The house-key paused as if he were rummaging in the bottom of his memory.
“I propose,” he then continued, “that you lie down and put out
the light. I can tell the story better in the dark.”
And I did as he wished.
“I have never seen a handsomer youth,” began the narrator, “than
the one I am now going to tell you about. Everybody liked him,
and so did I, although through him I have often been placed in a
very awkward position. At that time he was a boy of about ten
years, and looked roguishly out of a pair of large brown eyes. I
was in the service of his parents, but had not yet come in
contact with the merry Willie. So I was all the more delighted
when the little fellow took me down one day from the nail, put me
in his pocket and carried me out-doors. When we reached the city
park he took me out and showed me to some boys who were his
playfellows. The oldest one turned me over and over, looked into
my mouth, and pronounced me fit to be used. For what purpose I
learned soon enough. The boy took a file out of his pocket and
began to rasp me, so that sight and hearing left me. When he had
made a deep wound in me, he poured a black powder inside me and
placed a wad of paper on top.”
“Aha!” said I, interrupting the narrator, “so you became a key-pistol.”

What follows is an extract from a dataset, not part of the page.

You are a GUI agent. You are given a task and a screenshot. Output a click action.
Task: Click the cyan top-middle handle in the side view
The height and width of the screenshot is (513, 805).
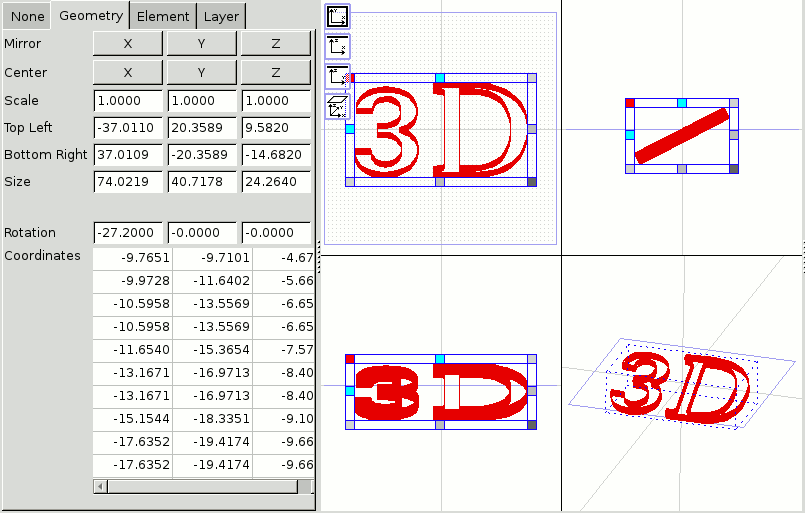click(682, 103)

“Yes, a key-pistol. I, the house-key of house No. 9 Heaven's
Gate. But,—
His days indeed are wisely spent,
Who with his station is content;
and I determined to do honor to mine. Without trembling I awaited
the burning slow-match, and —crack!— flew the charge out of my
mouth, so that the sparrows in the park flew off, seized with
sudden fright.
“The crowd of boys too fled in alarm, but the cause of their
sudden fright was not myself, but a man, who wore a blue coat
with brass buttons, and on his white belt a sword. Unnoticed he
had emerged from behind the elder-bushes, and with the cry, 'I've
got you, you rascals!' he made a dash at the boys. To be sure, he
didn't get near them, for they had already reached a place of
safety, but I, the innocent one, was seized and taken away.
“ 'Farewell, No. 9 Heaven's Gate,' I sighed; and in my mind I
already saw myself amongst old iron, in the company of bent nails
and rusty stove doors. But it was to be otherwise. As soon as
Willie's father missed me, he began to search for me everywhere,
and the one who alone could give information of my whereabouts
judiciously held his peace; so the anxious man, fearing that I
might have been taken for criminal purposes, immediately went to
the police, to report the case.
“The joy which I felt when the police officer, with a mild smile,
asked my master if I were the missing key, and the face Willie's
father made when he learned how I had come into the hands of the
police, I am unable to describe in words. I was returned to my
rightful owner, and carried home in his coat pocket, after he had
paid a dollar as a fine for forbidden shooting within the city
limits. The unpleasant scene between father and son, which
concluded the adventure, I will pass over in silence. The wound
which the boys gave me, when they made a key-pistol out of me,
was healed by a locksmith. If you examine me carefully to-morrow,
you will detect, an inch above my handle, a reddish scar. I am
not ashamed of it.”
The house-key paused a moment, as if to get his breath, and then continued:—
“My friend Willie now seemed to avoid me studiously. At first,
after the occurrence I have just told you of, he looked at me
slyly, and then he ceased to look at me at all. Thus passed
several years. Willie had become a handsome, slender youth, and
his mother told him so every day. He already had a tobacco-pipe
with bright-colored tassels, and he filled it from his father's
tobacco pouch when his father's back was turned. Sometimes he
came home late in the evening with a heated brain, and then his
father would scold, and his mother had great difficulty in
defending her son.
“One evening Willie stayed out excessively late, and his father
stormed worse than ever. 'I'll let the young scapegrace see how
he gets into the house,' said he, finally, in great anger, and he
locked the front door himself, laid me under his pillow, and went
to sleep. But his mother was awake. She cautiously drew me out
from beneath the bolster, and tied me up carefully in a
handkerchief. Then she placed herself by the window to wait, and
when about midnight Willie came creeping along, she dropped me
down on the street. Her son seized me, and after fumbling about
some time for the key-hole, opened the door, and when he had
given me back to his anxious mother, groped his way along to his
chamber. How his father was pacified the next morning I do not remember.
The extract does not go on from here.